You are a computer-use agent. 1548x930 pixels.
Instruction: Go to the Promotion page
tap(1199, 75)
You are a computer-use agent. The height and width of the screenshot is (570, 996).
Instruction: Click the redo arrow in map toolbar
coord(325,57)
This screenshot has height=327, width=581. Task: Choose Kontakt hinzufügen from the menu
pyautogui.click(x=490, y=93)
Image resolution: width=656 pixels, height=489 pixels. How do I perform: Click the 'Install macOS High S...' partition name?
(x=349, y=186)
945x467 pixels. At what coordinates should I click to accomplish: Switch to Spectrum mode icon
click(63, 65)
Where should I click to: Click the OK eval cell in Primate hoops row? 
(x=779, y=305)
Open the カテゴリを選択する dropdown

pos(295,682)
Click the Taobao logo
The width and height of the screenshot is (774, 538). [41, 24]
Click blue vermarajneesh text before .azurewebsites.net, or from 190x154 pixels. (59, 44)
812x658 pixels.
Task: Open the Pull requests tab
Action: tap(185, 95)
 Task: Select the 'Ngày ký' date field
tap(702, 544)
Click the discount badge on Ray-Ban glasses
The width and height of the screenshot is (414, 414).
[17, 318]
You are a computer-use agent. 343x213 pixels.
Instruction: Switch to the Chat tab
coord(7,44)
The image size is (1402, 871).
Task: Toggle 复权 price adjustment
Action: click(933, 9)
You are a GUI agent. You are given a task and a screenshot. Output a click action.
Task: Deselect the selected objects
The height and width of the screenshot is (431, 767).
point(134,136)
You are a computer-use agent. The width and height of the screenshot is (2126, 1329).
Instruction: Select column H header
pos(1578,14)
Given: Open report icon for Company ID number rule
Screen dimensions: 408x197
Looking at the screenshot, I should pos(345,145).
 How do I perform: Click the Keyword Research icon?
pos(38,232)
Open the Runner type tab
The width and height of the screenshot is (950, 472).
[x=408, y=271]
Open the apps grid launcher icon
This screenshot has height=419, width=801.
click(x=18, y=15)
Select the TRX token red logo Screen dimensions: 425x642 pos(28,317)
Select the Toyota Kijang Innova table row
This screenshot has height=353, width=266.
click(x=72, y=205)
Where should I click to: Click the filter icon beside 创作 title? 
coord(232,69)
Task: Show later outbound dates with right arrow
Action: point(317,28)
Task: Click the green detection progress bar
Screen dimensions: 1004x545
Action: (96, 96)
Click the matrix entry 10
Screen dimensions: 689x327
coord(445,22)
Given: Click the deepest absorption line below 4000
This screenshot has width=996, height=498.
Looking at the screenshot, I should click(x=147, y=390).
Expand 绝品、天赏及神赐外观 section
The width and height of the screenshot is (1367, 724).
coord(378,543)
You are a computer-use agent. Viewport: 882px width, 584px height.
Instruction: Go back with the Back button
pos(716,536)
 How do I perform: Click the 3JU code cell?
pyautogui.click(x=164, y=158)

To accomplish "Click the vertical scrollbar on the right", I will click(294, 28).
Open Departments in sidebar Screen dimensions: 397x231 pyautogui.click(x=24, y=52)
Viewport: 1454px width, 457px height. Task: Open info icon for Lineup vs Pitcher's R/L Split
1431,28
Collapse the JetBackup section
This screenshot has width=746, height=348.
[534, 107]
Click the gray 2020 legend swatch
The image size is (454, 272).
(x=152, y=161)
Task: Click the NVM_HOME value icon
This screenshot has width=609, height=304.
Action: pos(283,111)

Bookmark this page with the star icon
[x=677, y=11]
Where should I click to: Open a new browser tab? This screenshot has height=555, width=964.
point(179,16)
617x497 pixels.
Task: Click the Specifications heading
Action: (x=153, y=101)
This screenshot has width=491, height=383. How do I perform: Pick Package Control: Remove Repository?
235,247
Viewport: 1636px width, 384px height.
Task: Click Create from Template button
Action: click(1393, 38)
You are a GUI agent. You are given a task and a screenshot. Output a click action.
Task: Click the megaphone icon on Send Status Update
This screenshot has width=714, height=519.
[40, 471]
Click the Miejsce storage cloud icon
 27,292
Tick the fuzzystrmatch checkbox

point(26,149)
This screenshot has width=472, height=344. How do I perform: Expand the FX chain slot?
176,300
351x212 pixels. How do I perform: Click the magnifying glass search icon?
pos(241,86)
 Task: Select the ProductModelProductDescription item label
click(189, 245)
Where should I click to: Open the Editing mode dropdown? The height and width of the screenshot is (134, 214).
================================
### Task item:
All the entries above should come back exactly as they are written.

### Response to the exercise:
You are a computer-use agent. 1548x930 pixels.
Instruction: Go to the Promotion page
tap(1199, 75)
You are a computer-use agent. The height and width of the screenshot is (570, 996).
Instruction: Click the redo arrow in map toolbar
coord(325,57)
This screenshot has height=327, width=581. Task: Choose Kontakt hinzufügen from the menu
pyautogui.click(x=490, y=93)
Image resolution: width=656 pixels, height=489 pixels. How do I perform: Click the 'Install macOS High S...' partition name?
(x=349, y=186)
945x467 pixels. At what coordinates should I click to accomplish: Switch to Spectrum mode icon
click(63, 65)
Where should I click to: Click the OK eval cell in Primate hoops row? 
(x=779, y=305)
Open the カテゴリを選択する dropdown

pos(295,682)
Click the Taobao logo
The width and height of the screenshot is (774, 538). [41, 24]
Click blue vermarajneesh text before .azurewebsites.net, or from 190x154 pixels. (59, 44)
812x658 pixels.
Task: Open the Pull requests tab
Action: tap(185, 95)
 Task: Select the 'Ngày ký' date field
tap(702, 544)
Click the discount badge on Ray-Ban glasses
The width and height of the screenshot is (414, 414).
[17, 318]
You are a computer-use agent. 343x213 pixels.
Instruction: Switch to the Chat tab
coord(7,44)
The image size is (1402, 871).
Task: Toggle 复权 price adjustment
Action: click(933, 9)
You are a GUI agent. You are given a task and a screenshot. Output a click action.
Task: Deselect the selected objects
The height and width of the screenshot is (431, 767).
point(134,136)
You are a computer-use agent. The width and height of the screenshot is (2126, 1329).
Instruction: Select column H header
pos(1578,14)
Given: Open report icon for Company ID number rule
Screen dimensions: 408x197
Looking at the screenshot, I should pos(345,145).
 How do I perform: Click the Keyword Research icon?
pos(38,232)
Open the Runner type tab
The width and height of the screenshot is (950, 472).
[x=408, y=271]
Open the apps grid launcher icon
This screenshot has height=419, width=801.
click(x=18, y=15)
Select the TRX token red logo Screen dimensions: 425x642 pos(28,317)
Select the Toyota Kijang Innova table row
This screenshot has height=353, width=266.
click(x=72, y=205)
Where should I click to: Click the filter icon beside 创作 title? 
coord(232,69)
Task: Show later outbound dates with right arrow
Action: point(317,28)
Task: Click the green detection progress bar
Screen dimensions: 1004x545
Action: (96, 96)
Click the matrix entry 10
Screen dimensions: 689x327
coord(445,22)
Given: Click the deepest absorption line below 4000
This screenshot has width=996, height=498.
Looking at the screenshot, I should click(x=147, y=390).
Expand 绝品、天赏及神赐外观 section
The width and height of the screenshot is (1367, 724).
coord(378,543)
You are a computer-use agent. Viewport: 882px width, 584px height.
Instruction: Go back with the Back button
pos(716,536)
 How do I perform: Click the 3JU code cell?
pyautogui.click(x=164, y=158)

To accomplish "Click the vertical scrollbar on the right", I will click(294, 28).
Open Departments in sidebar Screen dimensions: 397x231 pyautogui.click(x=24, y=52)
Viewport: 1454px width, 457px height. Task: Open info icon for Lineup vs Pitcher's R/L Split
1431,28
Collapse the JetBackup section
This screenshot has width=746, height=348.
[534, 107]
Click the gray 2020 legend swatch
The image size is (454, 272).
(x=152, y=161)
Task: Click the NVM_HOME value icon
This screenshot has width=609, height=304.
Action: pos(283,111)

Bookmark this page with the star icon
[x=677, y=11]
Where should I click to: Open a new browser tab? This screenshot has height=555, width=964.
point(179,16)
617x497 pixels.
Task: Click the Specifications heading
Action: (x=153, y=101)
This screenshot has width=491, height=383. How do I perform: Pick Package Control: Remove Repository?
235,247
Viewport: 1636px width, 384px height.
Task: Click Create from Template button
Action: click(1393, 38)
You are a GUI agent. You are given a task and a screenshot. Output a click action.
Task: Click the megaphone icon on Send Status Update
This screenshot has width=714, height=519.
[40, 471]
Click the Miejsce storage cloud icon
 27,292
Tick the fuzzystrmatch checkbox

point(26,149)
This screenshot has width=472, height=344. How do I perform: Expand the FX chain slot?
176,300
351x212 pixels. How do I perform: Click the magnifying glass search icon?
pos(241,86)
 Task: Select the ProductModelProductDescription item label
click(189, 245)
Where should I click to: Open the Editing mode dropdown? The height and width of the screenshot is (134, 214).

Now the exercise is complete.